(Request) Render the lines below as a Markdown table with the columns Row and Line, giving each nonblank line its row number and its text, and omit blank lines.

(Excerpted data)
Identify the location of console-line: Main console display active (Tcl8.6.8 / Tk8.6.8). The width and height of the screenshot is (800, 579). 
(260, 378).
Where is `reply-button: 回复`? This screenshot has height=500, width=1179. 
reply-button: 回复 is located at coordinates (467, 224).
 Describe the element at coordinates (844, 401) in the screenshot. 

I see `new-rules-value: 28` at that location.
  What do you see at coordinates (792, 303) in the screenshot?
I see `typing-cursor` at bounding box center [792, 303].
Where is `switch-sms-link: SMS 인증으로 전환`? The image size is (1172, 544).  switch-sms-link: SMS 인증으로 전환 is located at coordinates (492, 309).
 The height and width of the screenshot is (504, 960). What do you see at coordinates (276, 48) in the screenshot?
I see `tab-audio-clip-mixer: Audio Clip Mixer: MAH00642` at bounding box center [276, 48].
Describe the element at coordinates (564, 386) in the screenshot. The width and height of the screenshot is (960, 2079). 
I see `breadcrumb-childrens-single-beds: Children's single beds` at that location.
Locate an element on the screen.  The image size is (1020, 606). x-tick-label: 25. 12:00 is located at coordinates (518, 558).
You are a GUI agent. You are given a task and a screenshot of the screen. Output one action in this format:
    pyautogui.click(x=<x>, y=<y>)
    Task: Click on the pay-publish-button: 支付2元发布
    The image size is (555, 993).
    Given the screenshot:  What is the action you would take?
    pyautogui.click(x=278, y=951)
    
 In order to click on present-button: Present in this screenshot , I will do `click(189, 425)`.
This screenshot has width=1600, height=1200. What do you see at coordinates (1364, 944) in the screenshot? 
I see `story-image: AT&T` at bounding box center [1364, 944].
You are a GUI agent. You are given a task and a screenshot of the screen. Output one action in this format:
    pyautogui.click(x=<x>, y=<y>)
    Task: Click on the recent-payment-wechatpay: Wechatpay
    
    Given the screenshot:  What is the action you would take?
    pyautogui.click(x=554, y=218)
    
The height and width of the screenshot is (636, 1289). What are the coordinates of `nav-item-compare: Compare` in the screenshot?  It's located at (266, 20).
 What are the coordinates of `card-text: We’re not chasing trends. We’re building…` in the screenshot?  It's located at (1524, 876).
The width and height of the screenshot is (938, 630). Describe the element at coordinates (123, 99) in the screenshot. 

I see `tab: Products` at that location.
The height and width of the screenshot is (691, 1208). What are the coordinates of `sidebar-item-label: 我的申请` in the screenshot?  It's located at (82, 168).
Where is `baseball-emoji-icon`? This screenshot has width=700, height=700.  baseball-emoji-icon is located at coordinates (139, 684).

(Response for this exercise)
| Row | Line |
|---|---|
| 1 | Identify the location of console-line: Main console display active (Tcl8.6.8 / Tk8.6.8). The width and height of the screenshot is (800, 579).  |
| 2 | (260, 378). |
| 3 | Where is `reply-button: 回复`? This screenshot has height=500, width=1179.  |
| 4 | reply-button: 回复 is located at coordinates (467, 224). |
| 5 |  Describe the element at coordinates (844, 401) in the screenshot.  |
| 6 | I see `new-rules-value: 28` at that location. |
| 7 |   What do you see at coordinates (792, 303) in the screenshot? |
| 8 | I see `typing-cursor` at bounding box center [792, 303]. |
| 9 | Where is `switch-sms-link: SMS 인증으로 전환`? The image size is (1172, 544).  switch-sms-link: SMS 인증으로 전환 is located at coordinates (492, 309). |
| 10 |  The height and width of the screenshot is (504, 960). What do you see at coordinates (276, 48) in the screenshot? |
| 11 | I see `tab-audio-clip-mixer: Audio Clip Mixer: MAH00642` at bounding box center [276, 48]. |
| 12 | Describe the element at coordinates (564, 386) in the screenshot. The width and height of the screenshot is (960, 2079).  |
| 13 | I see `breadcrumb-childrens-single-beds: Children's single beds` at that location. |
| 14 | Locate an element on the screen.  The image size is (1020, 606). x-tick-label: 25. 12:00 is located at coordinates (518, 558). |
| 15 | You are a GUI agent. You are given a task and a screenshot of the screen. Output one action in this format: |
| 16 |     pyautogui.click(x=<x>, y=<y>) |
| 17 |     Task: Click on the pay-publish-button: 支付2元发布 |
| 18 |     The image size is (555, 993). |
| 19 |     Given the screenshot:  What is the action you would take? |
| 20 |     pyautogui.click(x=278, y=951) |
| 21 |  In order to click on present-button: Present in this screenshot , I will do `click(189, 425)`. |
| 22 | This screenshot has width=1600, height=1200. What do you see at coordinates (1364, 944) in the screenshot?  |
| 23 | I see `story-image: AT&T` at bounding box center [1364, 944]. |
| 24 | You are a GUI agent. You are given a task and a screenshot of the screen. Output one action in this format: |
| 25 |     pyautogui.click(x=<x>, y=<y>) |
| 26 |     Task: Click on the recent-payment-wechatpay: Wechatpay |
| 27 |     Given the screenshot:  What is the action you would take? |
| 28 |     pyautogui.click(x=554, y=218) |
| 29 | The height and width of the screenshot is (636, 1289). What are the coordinates of `nav-item-compare: Compare` in the screenshot?  It's located at (266, 20). |
| 30 |  What are the coordinates of `card-text: We’re not chasing trends. We’re building…` in the screenshot?  It's located at (1524, 876). |
| 31 | The width and height of the screenshot is (938, 630). Describe the element at coordinates (123, 99) in the screenshot.  |
| 32 | I see `tab: Products` at that location. |
| 33 | The height and width of the screenshot is (691, 1208). What are the coordinates of `sidebar-item-label: 我的申请` in the screenshot?  It's located at (82, 168). |
| 34 | Where is `baseball-emoji-icon`? This screenshot has width=700, height=700.  baseball-emoji-icon is located at coordinates (139, 684). |